Certainly anyone of conscience has considered what that, or The Golden Rule, or Beatitudes mean, what they’re trying to lead us towards. Like Wittgenstein’s fly in the bottle, we’re all trying to find our way out of a trap we willingly entered. Enticed perhaps by something sweet to us: fame, escape, wealth, esteem, love… or simply to survive.
It’s nearly impossible in the realities of the world we live in, to see those things as illusions. They are the driving forces that allow us to tolerate an inhumane society and our human limitations. They motivate us and give us hope, whether it’s of earthly or spiritual rewards. And we crave that. We pray, muddle, and force our way through, but we don’t generally experience it as that because for the most part, we’re given no alternatives, birth to death. Even those of us aware of other possibilities still find ourselves trapped in a world almost completely colonized. And no, I don’t mean only events since 1492. That mindset began long before and has always led to alienation, wars, and despair.

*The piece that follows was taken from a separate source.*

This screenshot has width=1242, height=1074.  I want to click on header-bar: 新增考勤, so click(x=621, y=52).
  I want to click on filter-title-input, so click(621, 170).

Don’t misunderstand me: there are belief systems and psychologies that name these things and can help one modify behaviors and to a limited extend, even outcomes. But we’re like addicts whereby even truths are worked into our inner beliefs and ultimately, denial.
So is there a way out of the bottle before death? I honestly don’t know. My own inner drives impel me towards a form of hope, and I’ll continue to meditate and repeat my mantra, and perform the rituals of my mother’s people in between worry, confusion, fear, and rage. I‘ll continue because I live, and without meaning, as Frankl understood, we are rudderless yet compulsive souls, lost to our fears. And we must consciously choose what our lives are to mean or lose the heart and soul of our humanity.
The older I get, the deeper is my respect, appreciation, admiration, and genuine awe for my Ancestors. Not only did they survive every conceivable and imagined horror, they thought about what their struggles meant and how best to bear suffering yet remain intact. They left hints, stories, and sometimes clear instructions, but most impressively, they showed through their own lives. They all retained humor, kindness, and goodness, harsh as their versions might sometimes have seemed to me as a child.
Outside of and beyond their circumstances, they were fully human, perhaps the highest compliment I have. They kept kinship beyond blood. I so aspire.